(Stored data)
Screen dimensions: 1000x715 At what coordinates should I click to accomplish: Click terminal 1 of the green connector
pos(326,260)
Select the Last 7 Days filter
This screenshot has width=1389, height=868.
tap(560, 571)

* WHAT IS NEEDED
Write out every record verbatim.

* SOLUTION TO THIS PROBLEM
Screen dimensions: 1000x715 At what coordinates should I click to accomplish: Click terminal 1 of the green connector
pos(326,260)
Select the Last 7 Days filter
This screenshot has width=1389, height=868.
tap(560, 571)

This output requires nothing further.